I’d been dropped from the Upbury Manor football team. Though I was still getting picked for the rugby team, God knows how. So, on a bright Saturday morning I met up with Paul, Clive and Stan for an under 12s rugby fixture at the newly relocated Gillingham Tech – a stroll in the sunshine for us Twydall boys, to Pump Lane. As usual we lost, the star of the show being Keith Larkins, a speedy kid we knew from Twydall Juniors.

Our interest in rugby ended on the final whistle as, on a nearby pitch, a football match between the schools’ senior sides was still in progress. Seeing Geoff Bray in action for us was the main attraction but the Tech had a rising star too, in Dick Tydeman. 

Football was our preferred game and these were the shirts of the day...



And these were our socks...


Non-sporty types thought nothing of trotting onto the sports’ pitches at Upbury in T shirts and ankle socks, but the aspiring footballers amongst us owned shirts and socks just like these.
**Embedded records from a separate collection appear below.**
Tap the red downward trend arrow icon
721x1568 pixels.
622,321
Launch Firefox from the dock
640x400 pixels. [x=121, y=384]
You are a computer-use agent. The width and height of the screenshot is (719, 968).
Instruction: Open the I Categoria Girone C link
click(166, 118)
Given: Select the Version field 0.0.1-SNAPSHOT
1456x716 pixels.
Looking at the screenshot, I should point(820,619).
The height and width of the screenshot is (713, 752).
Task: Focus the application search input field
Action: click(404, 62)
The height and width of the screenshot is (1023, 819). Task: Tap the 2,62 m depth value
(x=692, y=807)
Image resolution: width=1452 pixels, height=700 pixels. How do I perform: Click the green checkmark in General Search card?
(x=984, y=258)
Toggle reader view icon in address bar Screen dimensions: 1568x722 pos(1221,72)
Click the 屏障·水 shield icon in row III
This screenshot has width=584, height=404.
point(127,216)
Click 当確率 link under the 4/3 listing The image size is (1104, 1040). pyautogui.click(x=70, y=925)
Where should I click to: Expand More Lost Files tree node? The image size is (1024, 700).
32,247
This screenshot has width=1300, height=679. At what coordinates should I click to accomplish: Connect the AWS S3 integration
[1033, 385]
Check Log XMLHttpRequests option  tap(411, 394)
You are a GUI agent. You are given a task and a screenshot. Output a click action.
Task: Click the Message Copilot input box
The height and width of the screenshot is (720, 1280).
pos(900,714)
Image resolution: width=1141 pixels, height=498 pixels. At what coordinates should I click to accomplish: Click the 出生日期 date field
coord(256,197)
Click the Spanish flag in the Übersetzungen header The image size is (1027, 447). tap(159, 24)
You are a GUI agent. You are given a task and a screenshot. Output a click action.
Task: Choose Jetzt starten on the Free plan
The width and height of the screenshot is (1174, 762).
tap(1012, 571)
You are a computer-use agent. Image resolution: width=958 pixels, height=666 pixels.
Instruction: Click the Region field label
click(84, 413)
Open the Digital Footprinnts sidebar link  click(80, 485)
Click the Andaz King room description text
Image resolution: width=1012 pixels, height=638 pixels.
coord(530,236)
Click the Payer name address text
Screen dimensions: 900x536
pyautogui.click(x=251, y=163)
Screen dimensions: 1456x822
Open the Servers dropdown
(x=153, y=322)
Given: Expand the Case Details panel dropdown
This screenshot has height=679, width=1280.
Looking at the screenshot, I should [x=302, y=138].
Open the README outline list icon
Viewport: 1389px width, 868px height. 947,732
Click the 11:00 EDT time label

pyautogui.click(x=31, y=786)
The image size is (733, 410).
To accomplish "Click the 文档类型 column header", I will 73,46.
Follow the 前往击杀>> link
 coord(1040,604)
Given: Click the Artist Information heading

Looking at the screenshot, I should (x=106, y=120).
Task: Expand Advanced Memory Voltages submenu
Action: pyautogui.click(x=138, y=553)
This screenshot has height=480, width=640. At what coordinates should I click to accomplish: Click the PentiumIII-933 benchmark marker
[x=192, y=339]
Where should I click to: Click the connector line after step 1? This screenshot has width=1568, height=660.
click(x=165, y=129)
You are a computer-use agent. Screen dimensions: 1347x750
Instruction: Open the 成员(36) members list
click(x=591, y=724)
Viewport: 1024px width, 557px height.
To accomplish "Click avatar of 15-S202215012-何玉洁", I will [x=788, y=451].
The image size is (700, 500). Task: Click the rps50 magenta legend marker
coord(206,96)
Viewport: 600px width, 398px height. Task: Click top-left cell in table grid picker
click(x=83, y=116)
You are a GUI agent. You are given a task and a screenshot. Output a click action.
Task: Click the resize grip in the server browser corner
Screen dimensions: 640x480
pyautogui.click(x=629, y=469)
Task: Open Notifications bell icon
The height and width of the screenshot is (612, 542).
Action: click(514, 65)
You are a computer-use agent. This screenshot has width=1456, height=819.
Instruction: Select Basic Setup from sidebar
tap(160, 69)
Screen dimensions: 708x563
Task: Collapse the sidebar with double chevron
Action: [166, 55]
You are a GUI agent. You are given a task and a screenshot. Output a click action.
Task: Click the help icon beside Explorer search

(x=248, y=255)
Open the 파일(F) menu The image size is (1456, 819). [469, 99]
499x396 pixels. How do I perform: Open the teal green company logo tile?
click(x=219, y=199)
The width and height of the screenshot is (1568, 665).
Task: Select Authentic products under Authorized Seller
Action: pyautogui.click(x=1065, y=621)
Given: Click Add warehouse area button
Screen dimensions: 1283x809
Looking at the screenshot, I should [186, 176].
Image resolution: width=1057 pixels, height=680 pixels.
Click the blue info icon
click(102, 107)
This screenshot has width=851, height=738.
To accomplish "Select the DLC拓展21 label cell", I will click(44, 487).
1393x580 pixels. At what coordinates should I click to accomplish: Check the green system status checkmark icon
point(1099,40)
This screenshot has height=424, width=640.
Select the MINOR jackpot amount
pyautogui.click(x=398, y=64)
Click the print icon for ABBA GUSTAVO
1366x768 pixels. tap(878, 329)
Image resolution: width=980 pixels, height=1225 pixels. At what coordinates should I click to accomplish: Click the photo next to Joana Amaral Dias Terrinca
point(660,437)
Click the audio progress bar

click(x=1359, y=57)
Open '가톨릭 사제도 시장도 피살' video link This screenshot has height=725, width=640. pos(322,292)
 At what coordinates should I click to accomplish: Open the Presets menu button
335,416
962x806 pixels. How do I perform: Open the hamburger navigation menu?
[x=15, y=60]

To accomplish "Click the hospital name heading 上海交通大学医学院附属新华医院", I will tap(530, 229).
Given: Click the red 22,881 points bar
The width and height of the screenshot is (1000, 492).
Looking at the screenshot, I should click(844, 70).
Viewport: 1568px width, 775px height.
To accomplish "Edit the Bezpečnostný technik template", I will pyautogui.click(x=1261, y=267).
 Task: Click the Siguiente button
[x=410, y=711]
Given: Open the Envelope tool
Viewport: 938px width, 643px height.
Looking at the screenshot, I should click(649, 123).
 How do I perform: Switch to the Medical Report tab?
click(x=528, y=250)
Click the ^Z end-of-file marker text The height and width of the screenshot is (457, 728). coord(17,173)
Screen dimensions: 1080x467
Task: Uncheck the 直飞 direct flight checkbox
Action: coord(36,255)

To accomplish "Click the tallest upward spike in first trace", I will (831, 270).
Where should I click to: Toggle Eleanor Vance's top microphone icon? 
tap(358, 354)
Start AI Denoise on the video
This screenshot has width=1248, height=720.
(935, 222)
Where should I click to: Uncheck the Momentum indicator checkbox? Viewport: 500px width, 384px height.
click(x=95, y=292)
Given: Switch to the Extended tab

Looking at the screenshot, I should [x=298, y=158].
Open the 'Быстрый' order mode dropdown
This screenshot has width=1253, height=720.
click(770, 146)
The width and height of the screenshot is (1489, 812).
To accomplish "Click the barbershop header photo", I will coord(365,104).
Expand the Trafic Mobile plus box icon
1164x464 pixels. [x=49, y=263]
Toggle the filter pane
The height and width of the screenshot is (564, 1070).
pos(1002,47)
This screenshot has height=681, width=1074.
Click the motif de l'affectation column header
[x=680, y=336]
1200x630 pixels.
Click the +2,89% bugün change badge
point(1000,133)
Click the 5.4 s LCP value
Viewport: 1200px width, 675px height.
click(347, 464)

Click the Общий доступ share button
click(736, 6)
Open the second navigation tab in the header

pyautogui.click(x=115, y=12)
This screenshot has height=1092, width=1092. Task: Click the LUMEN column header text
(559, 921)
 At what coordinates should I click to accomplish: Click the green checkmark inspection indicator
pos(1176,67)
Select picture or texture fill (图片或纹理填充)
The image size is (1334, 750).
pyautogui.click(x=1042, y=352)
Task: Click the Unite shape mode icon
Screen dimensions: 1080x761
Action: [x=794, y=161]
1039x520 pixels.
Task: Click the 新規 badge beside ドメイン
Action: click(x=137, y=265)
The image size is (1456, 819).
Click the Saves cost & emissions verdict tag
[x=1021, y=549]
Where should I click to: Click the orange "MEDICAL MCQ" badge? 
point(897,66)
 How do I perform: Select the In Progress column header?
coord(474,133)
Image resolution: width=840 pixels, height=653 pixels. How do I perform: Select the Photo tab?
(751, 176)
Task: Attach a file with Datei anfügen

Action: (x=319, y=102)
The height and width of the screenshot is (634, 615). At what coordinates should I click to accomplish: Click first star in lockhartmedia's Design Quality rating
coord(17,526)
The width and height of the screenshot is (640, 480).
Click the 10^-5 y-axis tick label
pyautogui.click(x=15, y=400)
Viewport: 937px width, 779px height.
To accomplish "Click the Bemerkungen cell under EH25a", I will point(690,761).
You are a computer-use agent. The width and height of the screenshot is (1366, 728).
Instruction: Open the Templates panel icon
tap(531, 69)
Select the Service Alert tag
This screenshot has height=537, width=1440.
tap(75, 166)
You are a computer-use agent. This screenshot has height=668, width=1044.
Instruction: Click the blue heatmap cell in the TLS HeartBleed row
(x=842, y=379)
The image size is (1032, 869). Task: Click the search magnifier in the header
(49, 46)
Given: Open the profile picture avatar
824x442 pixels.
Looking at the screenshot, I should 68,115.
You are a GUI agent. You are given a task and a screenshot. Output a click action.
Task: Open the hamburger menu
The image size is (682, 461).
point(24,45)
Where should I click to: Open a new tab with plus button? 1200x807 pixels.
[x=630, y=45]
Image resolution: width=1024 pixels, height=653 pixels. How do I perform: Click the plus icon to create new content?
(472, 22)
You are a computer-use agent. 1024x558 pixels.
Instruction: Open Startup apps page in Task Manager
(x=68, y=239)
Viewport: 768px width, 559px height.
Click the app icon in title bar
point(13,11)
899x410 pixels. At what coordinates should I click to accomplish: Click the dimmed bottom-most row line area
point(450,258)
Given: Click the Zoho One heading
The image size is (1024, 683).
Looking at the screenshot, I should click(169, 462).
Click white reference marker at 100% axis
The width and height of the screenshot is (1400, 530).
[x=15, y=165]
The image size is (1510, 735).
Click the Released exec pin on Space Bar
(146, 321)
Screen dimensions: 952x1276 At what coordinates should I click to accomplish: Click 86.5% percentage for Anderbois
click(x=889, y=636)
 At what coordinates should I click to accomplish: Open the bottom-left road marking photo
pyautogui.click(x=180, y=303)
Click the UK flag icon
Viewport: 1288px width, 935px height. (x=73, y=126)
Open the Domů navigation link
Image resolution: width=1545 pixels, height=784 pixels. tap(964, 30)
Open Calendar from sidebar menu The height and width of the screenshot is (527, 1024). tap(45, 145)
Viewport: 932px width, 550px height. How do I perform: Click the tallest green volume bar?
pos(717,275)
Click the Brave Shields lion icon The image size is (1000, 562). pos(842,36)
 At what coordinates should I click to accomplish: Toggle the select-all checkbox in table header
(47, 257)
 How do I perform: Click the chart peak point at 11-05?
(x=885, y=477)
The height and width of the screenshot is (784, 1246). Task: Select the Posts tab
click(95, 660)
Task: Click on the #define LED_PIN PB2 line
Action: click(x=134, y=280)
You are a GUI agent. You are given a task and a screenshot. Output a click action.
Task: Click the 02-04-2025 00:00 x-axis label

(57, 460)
At a time when team kits were plain and simple, the interchanging of a second strip allowed us to play in the colours of half the teams in the league. The downside was every sock in every sports shop came with two white stripes… and Manchester United socks didn’t have white stripes.


Stripes on my socks weren’t the only thing I had to put up with. Mam must have found the only sports shop in Gillingham that stocked a red shirt that didn’t come with white cuffs and collar. The one she bought was red all over, a deep dark red. Like many a good son I smiled and said thank you, and tried to pretend I wasn’t choked to receive the wrong shirt in a size big enough to see me through to the fourth year.

A blue shirt with the white cuffs and collar – the shirt of Gillingham FC amongst others – was the shirt most commonly seen. My mate Clive Ward had one. And so did my mate Kevin, who impressed me when he sent off for a Chelsea badge from somewhere, that his mum sewed on his shirt. A blue cotton printed square, it was the first club badge I’d seen. Too bad he had white shorts instead of Chelsea blue, but Kev’s preference for high sided rugby boots suggested he wasn’t really committed to football. Rugby brought the inner gladiator out of Kev and other fatties, like Richard Pascall, and gave them a chance to shine. It also gave them the chance to avenge the humiliations they suffered on the football pitch. Bastards.